“Let Granger sue me” – former PNC Minister

…travels with Idi Amin-like security

Former Information Minister under the People’s National Congress (PNC) Administration, Kit Nascimento on Saturday said that if caretaker President David Granger believes, as his Ministry claims, that he published falsehoods about him “designed to besmirch” his “good name”, then like any other citizen, he can sue him for libel.

Former Information Minister Kit Nascimento

Nascimento was at the time responding to a statement from the Ministry of the Presidency calling for an apology from him and Guyana Times, which published a letter on May 22, which the Ministry claimed had “several untruths and numerous inaccuracies.”
However, in a letter to the editor on Saturday, the former Minister, in a direct smack at Granger, said, “I am sure that there are many many lawyers in Guyana who would be pleased to rush to defend me in court and be delighted at the opportunity to cross-examine David Granger.”

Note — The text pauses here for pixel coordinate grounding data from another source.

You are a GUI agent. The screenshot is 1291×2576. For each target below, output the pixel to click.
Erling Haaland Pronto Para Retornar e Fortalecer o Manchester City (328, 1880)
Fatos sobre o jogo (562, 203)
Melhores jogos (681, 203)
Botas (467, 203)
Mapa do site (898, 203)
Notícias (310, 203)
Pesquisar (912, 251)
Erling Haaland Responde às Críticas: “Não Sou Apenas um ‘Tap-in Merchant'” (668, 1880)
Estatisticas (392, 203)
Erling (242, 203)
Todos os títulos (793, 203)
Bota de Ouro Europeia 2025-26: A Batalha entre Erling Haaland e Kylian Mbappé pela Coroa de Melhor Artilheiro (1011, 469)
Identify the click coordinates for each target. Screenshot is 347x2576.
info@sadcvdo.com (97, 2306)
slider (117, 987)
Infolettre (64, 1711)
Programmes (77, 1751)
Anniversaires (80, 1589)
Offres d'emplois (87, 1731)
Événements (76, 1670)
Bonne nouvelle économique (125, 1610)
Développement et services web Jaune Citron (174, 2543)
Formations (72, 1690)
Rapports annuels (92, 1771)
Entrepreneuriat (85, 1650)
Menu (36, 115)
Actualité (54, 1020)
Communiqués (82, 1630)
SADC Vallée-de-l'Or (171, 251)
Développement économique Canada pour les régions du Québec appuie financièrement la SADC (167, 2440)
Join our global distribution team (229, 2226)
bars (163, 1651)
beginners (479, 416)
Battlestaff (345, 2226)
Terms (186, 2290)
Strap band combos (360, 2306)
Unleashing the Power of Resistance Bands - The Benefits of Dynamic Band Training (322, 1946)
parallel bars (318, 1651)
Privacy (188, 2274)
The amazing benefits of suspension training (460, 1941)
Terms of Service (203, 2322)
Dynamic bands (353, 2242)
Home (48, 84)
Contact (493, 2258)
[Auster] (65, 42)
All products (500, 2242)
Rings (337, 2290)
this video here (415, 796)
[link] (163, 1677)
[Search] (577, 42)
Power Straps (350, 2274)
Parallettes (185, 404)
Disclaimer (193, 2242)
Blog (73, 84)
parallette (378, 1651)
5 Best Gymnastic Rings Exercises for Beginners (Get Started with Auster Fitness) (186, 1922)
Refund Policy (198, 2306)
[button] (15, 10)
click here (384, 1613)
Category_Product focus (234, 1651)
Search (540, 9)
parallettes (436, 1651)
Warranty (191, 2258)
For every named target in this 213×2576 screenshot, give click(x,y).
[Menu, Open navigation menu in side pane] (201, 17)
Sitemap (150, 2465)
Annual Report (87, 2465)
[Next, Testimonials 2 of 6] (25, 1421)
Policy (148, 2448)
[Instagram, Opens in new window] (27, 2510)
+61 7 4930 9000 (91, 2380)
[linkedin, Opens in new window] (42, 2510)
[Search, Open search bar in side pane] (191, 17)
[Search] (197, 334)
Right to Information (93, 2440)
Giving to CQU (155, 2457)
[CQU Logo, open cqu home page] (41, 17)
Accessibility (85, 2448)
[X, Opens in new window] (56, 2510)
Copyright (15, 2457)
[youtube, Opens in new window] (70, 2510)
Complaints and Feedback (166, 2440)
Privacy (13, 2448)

Caretaker President David Granger

Nascimento said that he will not apologise for saying that Granger arrived at the Arthur Chung Conference Centre “with a massive security akin to an Idi Amin”. That was in reference to Granger’s recent visit to the location where the national elections recount is taking place.
He noted that it is a fact that Granger has surrounded himself, as a “President” ruling a tiny country, with an amount of security larger than any “of our previous Presidents and, certainly, of the kind employed by military dictators such as Idi Amin of Uganda infamy, Sadam Hussein of Iraq, Fidel Castro of Cuba, General Gowan of Nigeria, all of whom I can speak of from my personal experience, having met with them all at one time or another in my past.” The Ministry of the Presidency in its demand for an apology said that Nascimento “must know that President Granger remains President of the Cooperative Republic of Guyana until another President is sworn in”.
However, in response, the former PNC Minister said he is aware that David Granger has held on to the presidency for more than a year since another President should have been sworn in.
“He has spent millions of taxpayers’ dollars paying lawyers to keep him in office by refusing to recognise the legitimacy of the No-Confidence Motion against his Government and, even after the CCJ ruling against him, further delaying the holding of an election,” he said in his response.
He added that it is a known fact that Granger also “hangs on to a caretaker, de facto presidency 83 days, as I write this letter, after the election was held on March 2nd, 2020, because GECOM, rather than rejecting [Clairmont] Mingo’s fraudulent attempt at rigging the elections result, has taken us into a recount.”
David Granger, he noted, has used his dubious presidential authority to force himself upon the Chairman of GECOM and her staff and the Caricom scrutineers in a meeting which should never have been held.
Nascimento also denied the Ministry’s claim that he said that Granger refused to answer questions.
“What I said in my letter is that when Granger was asked “whether he would recognise and accept the results of the recount” “he refused to recognise that the recount of the ballots must deliver the results of the elections.”
He added that Granger was asked the question twice and preferred instead to answer it by saying that “whatever declaration is made by the Chairman of the Elections Commission would be recognised as legitimate by the coalition. What I have written is on the record and was seen and heard by all. Ms Singh, of course, does not necessarily have to recognise the recount, hence Granger’s answer.”
At the press conference, he pointed out, Granger also refused, when asked, to recognise that the Keith Lowenfield declaration is fraudulent and should be rejected. “That too is on the record. Granger too refuses to admit to the evidence in the Statements of Poll in his possession that he has lost the elections. I challenge him to publish those Statements.”
The former PNC Minister said that he has the utmost respect for the Office of the President but has little or no respect “for a man who holds on to it, knowing that he has lost and endangers the entire nation by doing so. If David Granger’s character and good name is in question, he has only himself to blame.”
He added that he stands firmly behind his statement that, “Granger hangs onto power from a fraud committed and embraced in GECOM by the very people he has appointed to the Commission and which is embraced by the leading spokespersons of his own party. I repeat, Granger can no longer claim to be innocent.” According to Nascimento, Granger “must do the decent thing. He owes it to the people of this country. He must concede that he has lost. Let his country free.”
On the issue of his comment on a picture from the GECOM meeting, Nascimento conceded, however, that he wrongly believed, from a picture showing Claudette Singh sitting at Granger’s side that was carried in the same report of his press conference, that Singh had attended his press conference. “I apologise unreservedly for that mistake to David Granger and Ms Singh. I have absolutely no apology to make for anything else I have said in my letter, all of which is evidentially accurate,” he stated.